In Hovhannisyan’s view, there is no point in discussing the potential withdrawal of observers from the Armenian border for now. This issue would only arise after the peace treaty is signed:
“The peace process is not moving forward that quickly. The mission’s mandate is for two years. Of course, if we sign and ratify the agreement, if there are genuine signs of peace, we can then discuss the EU mission’s mandate. Patrolling the border isn’t the only option. The mandate also includes fostering and strengthening trust between the countries.”
He believes that, in a positive scenario, it will be possible to find the “right model” to continue working with the European observers.
Hovhannisyan declined to go into other details of the agreement but assured that the document provides for bilateral mechanisms to resolve all outstanding issues.
Expert commentary
Political analyst Narek Sukiasyan notes that the Armenian-Azerbaijani negotiation process continues to follow the same logic as in recent years:
“For the past 4–5 years, Azerbaijan has been pushing forward its maximalist demands, while Armenia has tried to delay their implementation where possible, aware that any strong resistance could lead to escalation. Yerevan makes concessions when delaying or resisting seems impossible. At every stage, it gives in a little more in an effort to postpone an impending escalation.”
Sukiasyan welcomes any step toward progress—but urges a clearer understanding of what that progress actually entails. He points out that Baku presents every breakthrough as its own achievement, claiming that all decisions are made on its terms:
“This doesn’t guarantee a positive peace. It doesn’t rule out military solutions to disputes. What we’re seeing is the politicisation of issues with the sole aim of humiliating the other side and halting its development. If you’re being forced to abandon your means of protection—even your right and resources for self-defence—what kind of development, what kind of positive peace are we really talking about?”
According to the analyst, “there’s no real sign of peace yet.” As evidence, he points to the ongoing belligerent rhetoric and the preconditions Azerbaijan presented even after the peace agreement text had been finalised. Baku has stated it will only sign the agreement once Armenia amends its constitution and the OSCE Minsk Group is dissolved.

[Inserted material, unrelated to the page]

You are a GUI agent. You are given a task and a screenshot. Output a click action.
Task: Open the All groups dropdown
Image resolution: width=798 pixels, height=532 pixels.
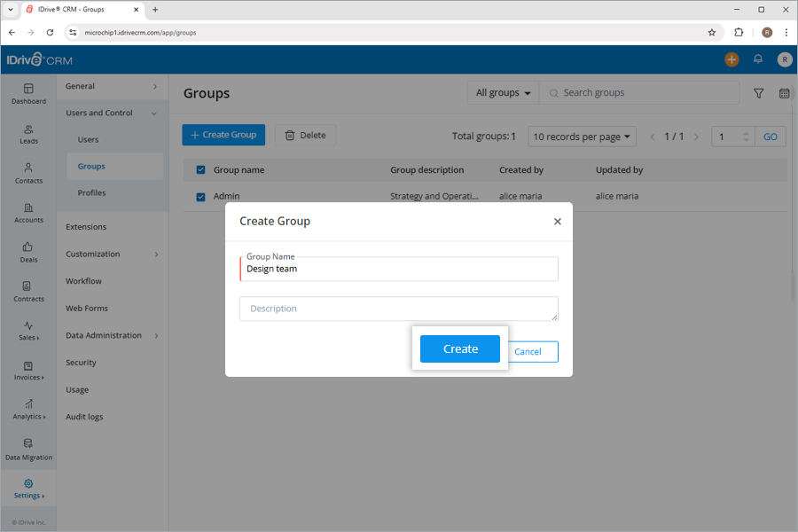coord(502,92)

The political analyst is convinced that Azerbaijan knows full well the constitutional demand is a dead-end:
“This is precisely why they raise the issue—to prevent the conflict from being resolved. Baku has no interest in peace. It benefits from the continuation of the conflict, which helps solve numerous internal and external problems.”
Narek Sukiasyan suggests that even if Armenia’s authorities agree to the constitutional changes Baku demands, Armenian citizens are unlikely to support them. He warns that Baku’s demands carry a hidden trap:
“Azerbaijan could then say, if the referendum results don’t satisfy them: ‘Look, the Armenian people haven’t abandoned their revanchism—they need to be punished, taught a lesson.’ And they would use this as a casus belli, a formal pretext for war.”
Azerbaijan claims the Armenian constitution contains territorial claims. In reality, the issue lies not with the Constitution’s text itself, but with the Declaration of Independence it references. The very first paragraph of the declaration mentions the joint resolution of the Supreme Council of the Armenian SSR and the National Council of Nagorno-Karabakh dated 1 December 1989 “On the Reunification of the Armenian SSR and Nagorno-Karabakh”—this is what Azerbaijan considers a territorial claim.
The analyst also recalls recent statements by Armenia’s prime minister about being ready to sign the peace agreement:
“These were appeals not to start a war because the current situation offers no real grounds to believe in peace. I don’t think the Armenian government actually believes that signing this document will usher in an era of peace. These messages are mostly aimed at a domestic audience.”